En sectores como el consumo masivo, donde la velocidad de respuesta, la eficiencia y el conocimiento del cliente son cada vez más determinantes, la inteligencia artificial (IA) comienza a posicionarse no solo como una herramienta de productividad, sino como un diferenciador competitivo. Así lo sostiene Juan Carlos Oré, Chief Information Officer (CIO) de Laive, empresa peruana con más de 110 años en el rubro de alimentos, quien señala que la figura del CIO ha transitado de un perfil orientado a la estabilidad tecnológica, hacia un liderazgo que participa activamente en la estrategia corporativa.

Tras la ola de digitalización que transformó industrias enteras, la IA marca ahora una nueva frontera, donde la capacidad para integrar datos, automatización y agentes inteligentes podría definir qué empresas lideran y cuáles quedan rezagadas. “Inicialmente, el rol del CIO era velar por la estabilidad operativa, asegurar que todo funcionara; era un mundo más on-premises, con servidores y toda la infraestructura física. Luego vino la digitalización y ahora la inteligencia y el mundo agéntico ya se vuelven una ventaja competitiva”, precisa Oré.

El ejecutivo recuerda que el sector financiero fue uno de los primeros en impulsar esta transformación, migrando procesos, servicios y experiencia del cliente hacia entornos digitales. Hoy, el desafío es convertir los datos y la inteligencia en valor tangible para el negocio.

Entradas de datos guardadas
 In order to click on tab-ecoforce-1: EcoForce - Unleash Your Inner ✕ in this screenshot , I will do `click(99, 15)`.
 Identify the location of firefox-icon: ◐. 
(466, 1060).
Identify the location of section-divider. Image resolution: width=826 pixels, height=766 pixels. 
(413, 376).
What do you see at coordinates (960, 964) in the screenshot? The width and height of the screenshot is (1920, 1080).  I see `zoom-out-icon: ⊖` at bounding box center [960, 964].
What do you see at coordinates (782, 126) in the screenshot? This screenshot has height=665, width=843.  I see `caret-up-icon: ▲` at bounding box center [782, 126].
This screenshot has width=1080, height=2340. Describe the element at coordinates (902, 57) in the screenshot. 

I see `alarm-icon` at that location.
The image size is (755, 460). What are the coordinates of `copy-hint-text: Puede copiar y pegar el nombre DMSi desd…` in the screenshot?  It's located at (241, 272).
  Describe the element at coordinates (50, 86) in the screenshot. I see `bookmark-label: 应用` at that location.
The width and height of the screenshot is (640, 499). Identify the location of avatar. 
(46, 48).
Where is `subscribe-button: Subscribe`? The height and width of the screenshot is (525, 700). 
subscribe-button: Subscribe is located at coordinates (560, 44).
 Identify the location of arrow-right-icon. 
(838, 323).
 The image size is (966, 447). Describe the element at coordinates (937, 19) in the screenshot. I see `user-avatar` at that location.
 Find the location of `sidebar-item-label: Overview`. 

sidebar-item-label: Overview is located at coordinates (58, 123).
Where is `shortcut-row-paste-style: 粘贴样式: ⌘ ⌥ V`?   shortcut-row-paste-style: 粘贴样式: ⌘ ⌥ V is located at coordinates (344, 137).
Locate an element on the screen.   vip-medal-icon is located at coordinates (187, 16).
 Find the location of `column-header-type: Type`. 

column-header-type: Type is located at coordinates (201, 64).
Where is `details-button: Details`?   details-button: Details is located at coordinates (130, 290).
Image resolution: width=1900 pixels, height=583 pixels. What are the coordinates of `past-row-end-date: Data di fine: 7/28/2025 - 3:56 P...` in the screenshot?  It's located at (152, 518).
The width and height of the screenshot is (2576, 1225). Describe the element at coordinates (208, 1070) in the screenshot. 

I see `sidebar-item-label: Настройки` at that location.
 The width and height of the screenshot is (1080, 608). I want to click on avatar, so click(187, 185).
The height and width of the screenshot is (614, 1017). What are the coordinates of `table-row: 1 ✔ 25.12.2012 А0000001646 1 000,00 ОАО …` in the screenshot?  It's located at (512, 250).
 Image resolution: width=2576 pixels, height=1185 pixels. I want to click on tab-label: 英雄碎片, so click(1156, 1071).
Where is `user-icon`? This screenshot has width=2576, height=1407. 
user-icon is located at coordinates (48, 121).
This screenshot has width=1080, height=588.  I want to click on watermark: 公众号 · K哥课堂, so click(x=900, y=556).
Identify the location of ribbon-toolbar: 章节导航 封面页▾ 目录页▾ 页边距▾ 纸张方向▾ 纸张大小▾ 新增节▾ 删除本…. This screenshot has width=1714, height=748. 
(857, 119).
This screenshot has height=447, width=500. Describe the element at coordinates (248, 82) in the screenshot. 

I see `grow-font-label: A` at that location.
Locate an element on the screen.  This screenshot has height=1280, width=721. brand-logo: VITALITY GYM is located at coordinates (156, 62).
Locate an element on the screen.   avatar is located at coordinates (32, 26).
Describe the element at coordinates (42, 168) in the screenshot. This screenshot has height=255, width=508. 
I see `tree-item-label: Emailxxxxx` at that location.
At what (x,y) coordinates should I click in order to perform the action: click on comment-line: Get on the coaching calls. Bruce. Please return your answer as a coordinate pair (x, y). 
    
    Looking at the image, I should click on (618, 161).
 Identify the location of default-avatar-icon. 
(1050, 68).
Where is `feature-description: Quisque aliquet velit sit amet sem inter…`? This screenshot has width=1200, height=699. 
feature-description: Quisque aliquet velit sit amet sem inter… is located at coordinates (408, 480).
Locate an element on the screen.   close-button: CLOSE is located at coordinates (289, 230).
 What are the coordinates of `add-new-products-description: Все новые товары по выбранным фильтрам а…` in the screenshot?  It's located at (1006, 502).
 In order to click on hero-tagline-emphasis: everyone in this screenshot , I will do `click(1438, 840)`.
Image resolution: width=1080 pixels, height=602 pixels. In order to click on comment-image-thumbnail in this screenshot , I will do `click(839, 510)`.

- _QUÉ HACER_:
Responda con base en el texto sobre el rol del CIO:
(a) ¿Cuántos años lleva Laive en el rubro de alimentos?
(b) Según Oré, ¿cuál era inicialmente el rol del CIO?
(c) ¿Qué sector fue uno de los primeros en impulsar la transformación digital?

- _RESPUESTA_:
(a) Más de 110 años.
(b) Velar por la estabilidad operativa y asegurar que todo funcionara.
(c) El sector financiero.